■ **WHAT IS REQUIRED**
Copy out every line of the material below word for word, with no changes.

** start DATA SECTION **

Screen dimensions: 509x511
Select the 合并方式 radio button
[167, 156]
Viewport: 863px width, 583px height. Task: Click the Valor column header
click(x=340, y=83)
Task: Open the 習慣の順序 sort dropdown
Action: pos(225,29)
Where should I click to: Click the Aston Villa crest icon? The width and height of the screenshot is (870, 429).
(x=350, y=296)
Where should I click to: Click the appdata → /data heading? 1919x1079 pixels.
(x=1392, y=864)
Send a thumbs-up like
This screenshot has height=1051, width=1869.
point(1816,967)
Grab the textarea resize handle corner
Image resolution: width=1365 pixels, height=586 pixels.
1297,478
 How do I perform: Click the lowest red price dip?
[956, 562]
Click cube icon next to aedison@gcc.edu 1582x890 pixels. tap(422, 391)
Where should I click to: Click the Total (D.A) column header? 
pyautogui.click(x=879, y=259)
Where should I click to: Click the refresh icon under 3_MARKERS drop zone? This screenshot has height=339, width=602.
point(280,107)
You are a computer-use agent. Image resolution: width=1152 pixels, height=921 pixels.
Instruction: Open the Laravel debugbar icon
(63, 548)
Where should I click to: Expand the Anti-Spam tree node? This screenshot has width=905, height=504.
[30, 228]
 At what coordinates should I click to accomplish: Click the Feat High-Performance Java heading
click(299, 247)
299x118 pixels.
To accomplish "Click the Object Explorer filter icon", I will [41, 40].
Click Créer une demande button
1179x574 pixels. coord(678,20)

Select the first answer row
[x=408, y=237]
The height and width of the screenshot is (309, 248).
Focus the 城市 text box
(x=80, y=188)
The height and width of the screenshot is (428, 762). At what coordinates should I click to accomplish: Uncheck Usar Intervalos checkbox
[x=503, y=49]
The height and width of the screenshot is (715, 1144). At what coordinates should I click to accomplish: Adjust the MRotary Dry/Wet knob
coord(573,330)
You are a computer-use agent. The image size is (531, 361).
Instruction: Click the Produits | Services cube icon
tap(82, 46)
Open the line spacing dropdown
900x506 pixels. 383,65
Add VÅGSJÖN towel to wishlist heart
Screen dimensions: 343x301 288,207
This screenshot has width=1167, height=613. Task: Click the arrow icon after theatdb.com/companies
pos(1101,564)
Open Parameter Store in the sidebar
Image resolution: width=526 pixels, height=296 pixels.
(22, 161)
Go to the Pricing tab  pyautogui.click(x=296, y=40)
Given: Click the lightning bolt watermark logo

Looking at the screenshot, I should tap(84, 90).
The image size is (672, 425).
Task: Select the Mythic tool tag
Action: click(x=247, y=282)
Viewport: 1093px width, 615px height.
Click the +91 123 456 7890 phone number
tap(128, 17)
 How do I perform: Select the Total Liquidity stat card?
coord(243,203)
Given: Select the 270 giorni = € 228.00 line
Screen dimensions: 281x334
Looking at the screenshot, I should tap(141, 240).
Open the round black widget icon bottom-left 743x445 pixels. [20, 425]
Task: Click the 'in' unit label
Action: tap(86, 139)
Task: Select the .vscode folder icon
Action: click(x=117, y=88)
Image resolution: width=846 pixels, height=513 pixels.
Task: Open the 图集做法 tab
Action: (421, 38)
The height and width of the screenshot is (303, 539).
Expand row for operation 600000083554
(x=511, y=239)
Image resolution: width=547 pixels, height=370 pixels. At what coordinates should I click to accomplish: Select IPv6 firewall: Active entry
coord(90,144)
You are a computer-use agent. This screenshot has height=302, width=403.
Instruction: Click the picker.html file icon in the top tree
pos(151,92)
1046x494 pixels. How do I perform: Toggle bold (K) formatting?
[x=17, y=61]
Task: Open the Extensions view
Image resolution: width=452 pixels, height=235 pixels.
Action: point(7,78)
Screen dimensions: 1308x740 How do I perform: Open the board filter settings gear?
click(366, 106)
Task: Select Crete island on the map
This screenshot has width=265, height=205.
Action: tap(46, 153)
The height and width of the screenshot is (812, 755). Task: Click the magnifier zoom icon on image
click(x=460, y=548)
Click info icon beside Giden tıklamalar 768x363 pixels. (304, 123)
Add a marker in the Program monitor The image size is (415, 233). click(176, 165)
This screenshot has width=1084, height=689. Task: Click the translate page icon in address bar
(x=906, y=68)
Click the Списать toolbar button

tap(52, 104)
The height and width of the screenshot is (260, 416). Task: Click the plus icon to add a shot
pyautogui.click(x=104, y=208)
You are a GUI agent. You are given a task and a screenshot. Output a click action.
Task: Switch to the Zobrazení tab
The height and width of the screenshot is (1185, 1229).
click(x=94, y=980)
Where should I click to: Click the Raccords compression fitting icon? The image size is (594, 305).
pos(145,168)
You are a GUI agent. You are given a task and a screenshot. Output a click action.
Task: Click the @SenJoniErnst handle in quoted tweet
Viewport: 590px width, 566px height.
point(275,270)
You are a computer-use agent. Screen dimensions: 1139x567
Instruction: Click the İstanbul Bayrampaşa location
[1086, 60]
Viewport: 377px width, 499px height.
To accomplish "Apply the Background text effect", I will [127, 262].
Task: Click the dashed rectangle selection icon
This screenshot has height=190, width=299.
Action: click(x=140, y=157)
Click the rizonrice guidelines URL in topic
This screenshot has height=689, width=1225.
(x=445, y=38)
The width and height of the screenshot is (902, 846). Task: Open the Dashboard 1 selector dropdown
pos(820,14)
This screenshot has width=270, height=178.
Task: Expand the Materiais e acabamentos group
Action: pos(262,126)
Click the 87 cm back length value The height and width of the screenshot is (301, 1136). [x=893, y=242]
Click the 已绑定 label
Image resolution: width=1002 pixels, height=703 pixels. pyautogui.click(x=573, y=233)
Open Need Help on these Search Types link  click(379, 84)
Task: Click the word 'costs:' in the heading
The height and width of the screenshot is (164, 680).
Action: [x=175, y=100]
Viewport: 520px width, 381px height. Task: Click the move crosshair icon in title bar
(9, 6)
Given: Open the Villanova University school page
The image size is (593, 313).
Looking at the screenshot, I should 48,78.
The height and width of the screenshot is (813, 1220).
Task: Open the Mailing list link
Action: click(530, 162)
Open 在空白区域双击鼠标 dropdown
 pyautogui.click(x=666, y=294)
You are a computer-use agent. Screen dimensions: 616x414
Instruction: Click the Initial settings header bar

** end DATA SECTION **

■ **SOLUTION**
Screen dimensions: 509x511
Select the 合并方式 radio button
[167, 156]
Viewport: 863px width, 583px height. Task: Click the Valor column header
click(x=340, y=83)
Task: Open the 習慣の順序 sort dropdown
Action: pos(225,29)
Where should I click to: Click the Aston Villa crest icon? The width and height of the screenshot is (870, 429).
(x=350, y=296)
Where should I click to: Click the appdata → /data heading? 1919x1079 pixels.
(x=1392, y=864)
Send a thumbs-up like
This screenshot has height=1051, width=1869.
point(1816,967)
Grab the textarea resize handle corner
Image resolution: width=1365 pixels, height=586 pixels.
1297,478
 How do I perform: Click the lowest red price dip?
[956, 562]
Click cube icon next to aedison@gcc.edu 1582x890 pixels. tap(422, 391)
Where should I click to: Click the Total (D.A) column header? 
pyautogui.click(x=879, y=259)
Where should I click to: Click the refresh icon under 3_MARKERS drop zone? This screenshot has height=339, width=602.
point(280,107)
You are a computer-use agent. Image resolution: width=1152 pixels, height=921 pixels.
Instruction: Open the Laravel debugbar icon
(63, 548)
Where should I click to: Expand the Anti-Spam tree node? This screenshot has width=905, height=504.
[30, 228]
 At what coordinates should I click to accomplish: Click the Feat High-Performance Java heading
click(299, 247)
299x118 pixels.
To accomplish "Click the Object Explorer filter icon", I will [41, 40].
Click Créer une demande button
1179x574 pixels. coord(678,20)

Select the first answer row
[x=408, y=237]
The height and width of the screenshot is (309, 248).
Focus the 城市 text box
(x=80, y=188)
The height and width of the screenshot is (428, 762). At what coordinates should I click to accomplish: Uncheck Usar Intervalos checkbox
[x=503, y=49]
The height and width of the screenshot is (715, 1144). At what coordinates should I click to accomplish: Adjust the MRotary Dry/Wet knob
coord(573,330)
You are a computer-use agent. The image size is (531, 361).
Instruction: Click the Produits | Services cube icon
tap(82, 46)
Open the line spacing dropdown
900x506 pixels. 383,65
Add VÅGSJÖN towel to wishlist heart
Screen dimensions: 343x301 288,207
This screenshot has width=1167, height=613. Task: Click the arrow icon after theatdb.com/companies
pos(1101,564)
Open Parameter Store in the sidebar
Image resolution: width=526 pixels, height=296 pixels.
(22, 161)
Go to the Pricing tab  pyautogui.click(x=296, y=40)
Given: Click the lightning bolt watermark logo

Looking at the screenshot, I should tap(84, 90).
The image size is (672, 425).
Task: Select the Mythic tool tag
Action: click(x=247, y=282)
Viewport: 1093px width, 615px height.
Click the +91 123 456 7890 phone number
tap(128, 17)
 How do I perform: Select the Total Liquidity stat card?
coord(243,203)
Given: Select the 270 giorni = € 228.00 line
Screen dimensions: 281x334
Looking at the screenshot, I should tap(141, 240).
Open the round black widget icon bottom-left 743x445 pixels. [20, 425]
Task: Click the 'in' unit label
Action: tap(86, 139)
Task: Select the .vscode folder icon
Action: click(x=117, y=88)
Image resolution: width=846 pixels, height=513 pixels.
Task: Open the 图集做法 tab
Action: (421, 38)
The height and width of the screenshot is (303, 539).
Expand row for operation 600000083554
(x=511, y=239)
Image resolution: width=547 pixels, height=370 pixels. At what coordinates should I click to accomplish: Select IPv6 firewall: Active entry
coord(90,144)
You are a computer-use agent. This screenshot has height=302, width=403.
Instruction: Click the picker.html file icon in the top tree
pos(151,92)
1046x494 pixels. How do I perform: Toggle bold (K) formatting?
[x=17, y=61]
Task: Open the Extensions view
Image resolution: width=452 pixels, height=235 pixels.
Action: point(7,78)
Screen dimensions: 1308x740 How do I perform: Open the board filter settings gear?
click(366, 106)
Task: Select Crete island on the map
This screenshot has width=265, height=205.
Action: tap(46, 153)
The height and width of the screenshot is (812, 755). Task: Click the magnifier zoom icon on image
click(x=460, y=548)
Click info icon beside Giden tıklamalar 768x363 pixels. (304, 123)
Add a marker in the Program monitor The image size is (415, 233). click(176, 165)
This screenshot has width=1084, height=689. Task: Click the translate page icon in address bar
(x=906, y=68)
Click the Списать toolbar button

tap(52, 104)
The height and width of the screenshot is (260, 416). Task: Click the plus icon to add a shot
pyautogui.click(x=104, y=208)
You are a GUI agent. You are given a task and a screenshot. Output a click action.
Task: Switch to the Zobrazení tab
The height and width of the screenshot is (1185, 1229).
click(x=94, y=980)
Where should I click to: Click the Raccords compression fitting icon? The image size is (594, 305).
pos(145,168)
You are a GUI agent. You are given a task and a screenshot. Output a click action.
Task: Click the @SenJoniErnst handle in quoted tweet
Viewport: 590px width, 566px height.
point(275,270)
You are a computer-use agent. Screen dimensions: 1139x567
Instruction: Click the İstanbul Bayrampaşa location
[1086, 60]
Viewport: 377px width, 499px height.
To accomplish "Apply the Background text effect", I will [127, 262].
Task: Click the dashed rectangle selection icon
This screenshot has height=190, width=299.
Action: click(x=140, y=157)
Click the rizonrice guidelines URL in topic
This screenshot has height=689, width=1225.
(x=445, y=38)
The width and height of the screenshot is (902, 846). Task: Open the Dashboard 1 selector dropdown
pos(820,14)
This screenshot has width=270, height=178.
Task: Expand the Materiais e acabamentos group
Action: pos(262,126)
Click the 87 cm back length value The height and width of the screenshot is (301, 1136). [x=893, y=242]
Click the 已绑定 label
Image resolution: width=1002 pixels, height=703 pixels. pyautogui.click(x=573, y=233)
Open Need Help on these Search Types link  click(379, 84)
Task: Click the word 'costs:' in the heading
The height and width of the screenshot is (164, 680).
Action: [x=175, y=100]
Viewport: 520px width, 381px height. Task: Click the move crosshair icon in title bar
(9, 6)
Given: Open the Villanova University school page
The image size is (593, 313).
Looking at the screenshot, I should 48,78.
The height and width of the screenshot is (813, 1220).
Task: Open the Mailing list link
Action: click(530, 162)
Open 在空白区域双击鼠标 dropdown
 pyautogui.click(x=666, y=294)
You are a computer-use agent. Screen dimensions: 616x414
Instruction: Click the Initial settings header bar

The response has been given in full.